Belo Horizonte tem uma formação acadêmica em dança importantíssima. Posso dizer que tive o privilegio de ter os melhores professores. Carlos leite, professor que me ensinou tudo que sei sobre dança, arte e cultura de forma geral. Fui também aluna do memorável Joaquim Ribeiro. Depois, da Nahra Azevedo. E ainda, Betina Bellomo que formou bailarinos mundo a fora. A lista é imensa, em todos os seguimentos da dança.

De aluna a professora, coreógrafa e dona de escola. Haja joanete e sapatilha, não?
O caminho natural foi este. Escolhi o curso de Pedagogia porque tinha o proposito de me aprofundar em estudos que complementassem minha formação como professora. A experiência como supervisora pedagógica e professora do Centro de Formação Artística do Palácio das Artes me inspirou a ter minha própria escola e meu grupo de dança. Hoje, exerço minha dança com um grupo de ex-bailarinas, em aulas de ballet clássico ministradas por Paulo Chamone, na academia Wanda Bambirra.
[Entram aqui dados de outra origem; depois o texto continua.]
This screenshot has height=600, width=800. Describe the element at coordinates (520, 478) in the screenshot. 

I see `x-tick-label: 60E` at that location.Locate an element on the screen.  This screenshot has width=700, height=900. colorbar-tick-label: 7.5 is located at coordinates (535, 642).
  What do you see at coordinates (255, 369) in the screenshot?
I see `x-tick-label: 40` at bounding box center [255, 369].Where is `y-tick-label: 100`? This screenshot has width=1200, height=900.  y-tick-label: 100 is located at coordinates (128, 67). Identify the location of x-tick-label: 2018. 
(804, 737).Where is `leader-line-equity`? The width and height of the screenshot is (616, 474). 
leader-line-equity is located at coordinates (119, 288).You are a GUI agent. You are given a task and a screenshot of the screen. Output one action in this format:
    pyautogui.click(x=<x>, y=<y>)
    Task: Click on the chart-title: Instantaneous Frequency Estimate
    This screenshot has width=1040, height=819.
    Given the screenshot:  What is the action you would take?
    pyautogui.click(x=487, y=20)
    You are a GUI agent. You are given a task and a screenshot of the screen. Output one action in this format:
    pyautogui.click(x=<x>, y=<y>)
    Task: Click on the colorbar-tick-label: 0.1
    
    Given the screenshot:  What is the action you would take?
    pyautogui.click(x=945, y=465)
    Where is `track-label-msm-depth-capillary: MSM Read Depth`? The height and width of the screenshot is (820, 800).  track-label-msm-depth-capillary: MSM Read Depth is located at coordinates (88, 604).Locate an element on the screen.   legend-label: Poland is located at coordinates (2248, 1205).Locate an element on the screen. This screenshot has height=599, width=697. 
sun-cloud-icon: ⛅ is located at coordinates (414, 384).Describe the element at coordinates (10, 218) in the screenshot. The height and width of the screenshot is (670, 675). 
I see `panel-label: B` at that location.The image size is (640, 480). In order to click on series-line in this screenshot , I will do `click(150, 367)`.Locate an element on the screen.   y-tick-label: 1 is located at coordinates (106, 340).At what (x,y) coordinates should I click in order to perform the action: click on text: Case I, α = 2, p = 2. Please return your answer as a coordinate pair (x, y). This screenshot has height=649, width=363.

Jogo de cintura para "coreografar" outros desafios como comunicação, marketing cultural para instituições financeiras?
A dança é algo que exige muita disciplina e perseverança, não é apenas a magia de estar nos palcos. Temos que encarar diariamente o fracasso, as dores e tantos outros desafios. Por várias circunstâncias externas, tive que encerrar as atividades da minha escola. Mas a dança me ensinou que se os movimentos não estão bons, devem ser reiniciados. Recomecei minha vida profissional. Mudei minha visão sobre o funcionamento do mercado cultural e as novas exigências que ele traz. Tais oportunidades trouxeram também novos desafios e realizações inimagináveis até então.

E a aterrisagem no Mumo - Museu da Moda?
O Mumo foi um presente, mas também um desafio, que recebi do Leonidas Oliveira, presidente da Fundação Municipal de Cultura. Quando ele me contou sobre o projeto, nossa afinidade foi imediata. O ineditismo e a ousadia de valorizar a moda como objeto de pesquisa e expressão cultural me encantaram e, a partir daí, as ideias não pararam mais.

Fomento da moda, educação, pesquisa, interação com mundo são o foco deste trabalho no Mumo?
As expressões encontradas na moda são diversificadas amplas e irrestritas. Seus desdobramentos são fascinantes. Vale lembrar que desde 2006, a moda faz parte do Programa Nacional de Cultura publicado pelo MinC. Moda é cultura, mas também é mercado e é produto. Existe uma cadeia produtiva na moda que anda meio desvalorizada. O oficio do fazer "moda" é belíssimo. No Mumo, principalmente por ser o único espaço publico voltado para a moda no Brasil, temos como um dos principais objetivos trazer discussões e analises em torno dos nossos achados a cerca da moda e suas representações, no dialogo aberto- entre teoria e pratica.